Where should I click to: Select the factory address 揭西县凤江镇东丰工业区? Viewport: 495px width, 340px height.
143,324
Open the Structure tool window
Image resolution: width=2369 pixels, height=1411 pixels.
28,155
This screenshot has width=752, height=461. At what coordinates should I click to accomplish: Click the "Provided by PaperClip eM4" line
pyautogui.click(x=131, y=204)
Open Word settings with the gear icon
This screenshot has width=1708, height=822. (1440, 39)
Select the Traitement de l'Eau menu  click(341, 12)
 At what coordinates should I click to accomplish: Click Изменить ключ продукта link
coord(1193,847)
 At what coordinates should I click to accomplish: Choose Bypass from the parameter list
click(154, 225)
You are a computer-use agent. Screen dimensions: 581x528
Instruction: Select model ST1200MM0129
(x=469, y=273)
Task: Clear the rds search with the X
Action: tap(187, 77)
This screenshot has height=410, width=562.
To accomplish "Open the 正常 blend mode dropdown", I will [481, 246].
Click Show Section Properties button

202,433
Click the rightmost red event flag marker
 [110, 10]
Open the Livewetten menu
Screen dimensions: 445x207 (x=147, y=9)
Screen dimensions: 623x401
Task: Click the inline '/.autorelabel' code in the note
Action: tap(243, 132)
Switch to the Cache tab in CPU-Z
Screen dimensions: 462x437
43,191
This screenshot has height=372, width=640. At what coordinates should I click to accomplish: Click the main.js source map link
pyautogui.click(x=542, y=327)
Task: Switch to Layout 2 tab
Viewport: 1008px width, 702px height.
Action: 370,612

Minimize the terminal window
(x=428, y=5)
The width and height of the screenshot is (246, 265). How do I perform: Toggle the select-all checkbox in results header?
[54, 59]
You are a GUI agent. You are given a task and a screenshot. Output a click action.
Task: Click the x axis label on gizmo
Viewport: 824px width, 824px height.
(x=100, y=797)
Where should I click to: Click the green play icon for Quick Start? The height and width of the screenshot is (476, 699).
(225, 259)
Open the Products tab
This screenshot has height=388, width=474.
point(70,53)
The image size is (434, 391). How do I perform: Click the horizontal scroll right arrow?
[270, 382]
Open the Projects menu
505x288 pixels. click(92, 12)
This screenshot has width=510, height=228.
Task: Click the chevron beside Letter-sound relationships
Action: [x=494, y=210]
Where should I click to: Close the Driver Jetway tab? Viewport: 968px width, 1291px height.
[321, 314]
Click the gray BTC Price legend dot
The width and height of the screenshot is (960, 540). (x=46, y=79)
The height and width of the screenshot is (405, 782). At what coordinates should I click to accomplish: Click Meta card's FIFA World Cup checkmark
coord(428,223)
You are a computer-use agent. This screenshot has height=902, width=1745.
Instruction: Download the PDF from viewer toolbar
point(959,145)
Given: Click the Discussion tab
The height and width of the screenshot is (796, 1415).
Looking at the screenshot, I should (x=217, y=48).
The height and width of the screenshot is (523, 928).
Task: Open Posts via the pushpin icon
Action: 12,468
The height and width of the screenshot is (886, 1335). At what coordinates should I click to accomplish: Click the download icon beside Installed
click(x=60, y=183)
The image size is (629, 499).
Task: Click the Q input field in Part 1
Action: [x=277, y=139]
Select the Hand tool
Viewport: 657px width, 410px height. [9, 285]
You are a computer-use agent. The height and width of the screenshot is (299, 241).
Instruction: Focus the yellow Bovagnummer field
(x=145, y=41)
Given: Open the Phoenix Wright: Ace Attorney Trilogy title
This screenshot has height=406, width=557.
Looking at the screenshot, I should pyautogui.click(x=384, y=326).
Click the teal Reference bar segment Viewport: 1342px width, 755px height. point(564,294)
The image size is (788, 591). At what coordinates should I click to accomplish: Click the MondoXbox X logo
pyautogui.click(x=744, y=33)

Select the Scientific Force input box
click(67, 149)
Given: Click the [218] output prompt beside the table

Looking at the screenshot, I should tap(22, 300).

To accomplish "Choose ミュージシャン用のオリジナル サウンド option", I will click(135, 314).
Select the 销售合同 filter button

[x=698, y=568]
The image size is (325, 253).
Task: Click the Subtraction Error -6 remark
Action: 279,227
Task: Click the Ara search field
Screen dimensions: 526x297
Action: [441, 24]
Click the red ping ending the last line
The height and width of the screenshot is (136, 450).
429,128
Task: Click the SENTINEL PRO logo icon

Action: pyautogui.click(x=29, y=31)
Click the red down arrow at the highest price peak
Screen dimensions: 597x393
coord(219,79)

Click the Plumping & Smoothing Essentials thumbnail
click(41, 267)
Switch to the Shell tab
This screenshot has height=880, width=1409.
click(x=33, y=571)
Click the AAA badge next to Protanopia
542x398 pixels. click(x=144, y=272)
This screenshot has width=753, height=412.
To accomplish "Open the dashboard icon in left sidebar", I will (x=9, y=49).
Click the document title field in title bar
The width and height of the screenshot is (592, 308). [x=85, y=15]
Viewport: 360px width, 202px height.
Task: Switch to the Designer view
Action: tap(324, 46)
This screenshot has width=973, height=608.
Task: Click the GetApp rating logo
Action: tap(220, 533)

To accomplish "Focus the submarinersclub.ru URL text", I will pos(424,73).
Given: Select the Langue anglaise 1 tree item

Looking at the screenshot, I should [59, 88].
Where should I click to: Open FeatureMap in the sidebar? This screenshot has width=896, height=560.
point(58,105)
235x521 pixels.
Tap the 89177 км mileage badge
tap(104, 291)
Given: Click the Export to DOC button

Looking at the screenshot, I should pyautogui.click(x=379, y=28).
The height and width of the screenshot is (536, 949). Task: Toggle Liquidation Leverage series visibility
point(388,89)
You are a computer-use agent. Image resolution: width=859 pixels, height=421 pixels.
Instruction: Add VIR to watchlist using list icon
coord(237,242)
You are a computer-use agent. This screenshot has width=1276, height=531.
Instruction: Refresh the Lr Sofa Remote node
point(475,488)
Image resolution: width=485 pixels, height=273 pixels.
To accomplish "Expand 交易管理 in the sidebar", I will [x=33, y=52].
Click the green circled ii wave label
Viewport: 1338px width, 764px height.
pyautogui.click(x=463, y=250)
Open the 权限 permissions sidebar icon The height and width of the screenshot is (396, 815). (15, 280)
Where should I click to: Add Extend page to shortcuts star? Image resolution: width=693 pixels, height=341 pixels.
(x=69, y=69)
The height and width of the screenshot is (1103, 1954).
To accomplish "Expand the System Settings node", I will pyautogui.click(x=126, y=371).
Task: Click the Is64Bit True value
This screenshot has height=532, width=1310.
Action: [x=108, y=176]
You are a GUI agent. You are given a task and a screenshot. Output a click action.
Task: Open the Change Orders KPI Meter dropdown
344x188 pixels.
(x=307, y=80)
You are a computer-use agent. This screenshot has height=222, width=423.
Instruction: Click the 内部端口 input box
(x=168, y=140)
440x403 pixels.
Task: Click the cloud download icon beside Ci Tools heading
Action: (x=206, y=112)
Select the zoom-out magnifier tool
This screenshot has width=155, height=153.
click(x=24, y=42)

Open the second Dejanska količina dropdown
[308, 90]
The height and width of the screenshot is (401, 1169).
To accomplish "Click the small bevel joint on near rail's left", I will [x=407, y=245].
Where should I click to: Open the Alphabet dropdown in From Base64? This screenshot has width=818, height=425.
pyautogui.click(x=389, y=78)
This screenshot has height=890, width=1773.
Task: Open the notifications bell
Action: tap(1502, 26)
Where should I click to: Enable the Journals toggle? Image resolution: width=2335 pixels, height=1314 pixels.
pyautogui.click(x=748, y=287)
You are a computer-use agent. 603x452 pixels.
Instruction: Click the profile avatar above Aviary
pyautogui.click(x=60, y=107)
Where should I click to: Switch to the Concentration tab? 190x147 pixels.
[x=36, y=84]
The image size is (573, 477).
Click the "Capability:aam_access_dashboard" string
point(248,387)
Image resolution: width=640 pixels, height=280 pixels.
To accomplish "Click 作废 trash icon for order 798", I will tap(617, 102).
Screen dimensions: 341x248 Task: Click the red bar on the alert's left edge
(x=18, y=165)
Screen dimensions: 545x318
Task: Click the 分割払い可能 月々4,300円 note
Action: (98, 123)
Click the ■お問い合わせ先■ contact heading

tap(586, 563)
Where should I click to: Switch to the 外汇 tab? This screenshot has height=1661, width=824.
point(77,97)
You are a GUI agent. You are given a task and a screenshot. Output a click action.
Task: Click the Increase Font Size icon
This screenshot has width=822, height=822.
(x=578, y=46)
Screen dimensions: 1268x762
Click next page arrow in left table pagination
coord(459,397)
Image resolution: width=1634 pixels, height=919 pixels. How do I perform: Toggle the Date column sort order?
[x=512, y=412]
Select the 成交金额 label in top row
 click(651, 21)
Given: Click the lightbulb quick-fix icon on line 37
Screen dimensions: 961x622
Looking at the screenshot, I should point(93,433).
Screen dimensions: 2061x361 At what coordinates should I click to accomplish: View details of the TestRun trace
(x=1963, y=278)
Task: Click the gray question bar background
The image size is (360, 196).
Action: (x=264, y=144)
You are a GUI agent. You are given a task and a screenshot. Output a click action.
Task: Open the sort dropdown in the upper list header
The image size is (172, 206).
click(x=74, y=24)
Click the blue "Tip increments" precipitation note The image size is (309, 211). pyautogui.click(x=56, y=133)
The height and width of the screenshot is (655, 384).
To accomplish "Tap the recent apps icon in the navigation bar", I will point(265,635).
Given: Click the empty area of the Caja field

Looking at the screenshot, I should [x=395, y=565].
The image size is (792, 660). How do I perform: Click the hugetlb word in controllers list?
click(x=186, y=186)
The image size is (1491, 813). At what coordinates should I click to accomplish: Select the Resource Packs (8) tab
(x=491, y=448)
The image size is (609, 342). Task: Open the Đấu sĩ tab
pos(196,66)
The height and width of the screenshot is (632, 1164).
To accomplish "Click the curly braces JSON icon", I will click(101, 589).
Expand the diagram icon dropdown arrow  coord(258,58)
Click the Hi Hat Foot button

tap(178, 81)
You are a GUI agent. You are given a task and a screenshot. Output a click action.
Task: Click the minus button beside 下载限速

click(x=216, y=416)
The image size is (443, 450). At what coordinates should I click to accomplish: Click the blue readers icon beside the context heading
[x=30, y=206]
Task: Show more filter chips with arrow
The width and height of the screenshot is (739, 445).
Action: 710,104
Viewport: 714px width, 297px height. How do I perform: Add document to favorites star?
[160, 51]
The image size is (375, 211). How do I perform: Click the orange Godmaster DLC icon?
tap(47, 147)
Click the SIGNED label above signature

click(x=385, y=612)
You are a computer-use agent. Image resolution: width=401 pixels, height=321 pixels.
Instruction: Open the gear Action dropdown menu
**********
* _Work required_: Give the records above as a Markdown table with the columns No. and Text, one numbered row per line, starting at the line that contains "Screen dimensions: 341x248" and ending at the line that contains "click(x=216, y=416)". Skip blank lines.

* _Correct output_:
| No. | Text |
|---|---|
| 1 | Screen dimensions: 341x248 Task: Click the red bar on the alert's left edge |
| 2 | (x=18, y=165) |
| 3 | Screen dimensions: 545x318 |
| 4 | Task: Click the 分割払い可能 月々4,300円 note |
| 5 | Action: (98, 123) |
| 6 | Click the ■お問い合わせ先■ contact heading |
| 7 | tap(586, 563) |
| 8 | Where should I click to: Switch to the 外汇 tab? This screenshot has height=1661, width=824. |
| 9 | point(77,97) |
| 10 | You are a GUI agent. You are given a task and a screenshot. Output a click action. |
| 11 | Task: Click the Increase Font Size icon |
| 12 | This screenshot has width=822, height=822. |
| 13 | (x=578, y=46) |
| 14 | Screen dimensions: 1268x762 |
| 15 | Click next page arrow in left table pagination |
| 16 | coord(459,397) |
| 17 | Image resolution: width=1634 pixels, height=919 pixels. How do I perform: Toggle the Date column sort order? |
| 18 | [x=512, y=412] |
| 19 | Select the 成交金额 label in top row |
| 20 |  click(651, 21) |
| 21 | Given: Click the lightbulb quick-fix icon on line 37 |
| 22 | Screen dimensions: 961x622 |
| 23 | Looking at the screenshot, I should point(93,433). |
| 24 | Screen dimensions: 2061x361 At what coordinates should I click to accomplish: View details of the TestRun trace |
| 25 | (x=1963, y=278) |
| 26 | Task: Click the gray question bar background |
| 27 | The image size is (360, 196). |
| 28 | Action: (x=264, y=144) |
| 29 | You are a GUI agent. You are given a task and a screenshot. Output a click action. |
| 30 | Task: Open the sort dropdown in the upper list header |
| 31 | The image size is (172, 206). |
| 32 | click(x=74, y=24) |
| 33 | Click the blue "Tip increments" precipitation note The image size is (309, 211). pyautogui.click(x=56, y=133) |
| 34 | The height and width of the screenshot is (655, 384). |
| 35 | To accomplish "Tap the recent apps icon in the navigation bar", I will point(265,635). |
| 36 | Given: Click the empty area of the Caja field |
| 37 | Looking at the screenshot, I should [x=395, y=565]. |
| 38 | The image size is (792, 660). How do I perform: Click the hugetlb word in controllers list? |
| 39 | click(x=186, y=186) |
| 40 | The image size is (1491, 813). At what coordinates should I click to accomplish: Select the Resource Packs (8) tab |
| 41 | (x=491, y=448) |
| 42 | The image size is (609, 342). Task: Open the Đấu sĩ tab |
| 43 | pos(196,66) |
| 44 | The height and width of the screenshot is (632, 1164). |
| 45 | To accomplish "Click the curly braces JSON icon", I will click(101, 589). |
| 46 | Expand the diagram icon dropdown arrow  coord(258,58) |
| 47 | Click the Hi Hat Foot button |
| 48 | tap(178, 81) |
| 49 | You are a GUI agent. You are given a task and a screenshot. Output a click action. |
| 50 | Task: Click the minus button beside 下载限速 |
| 51 | click(x=216, y=416) |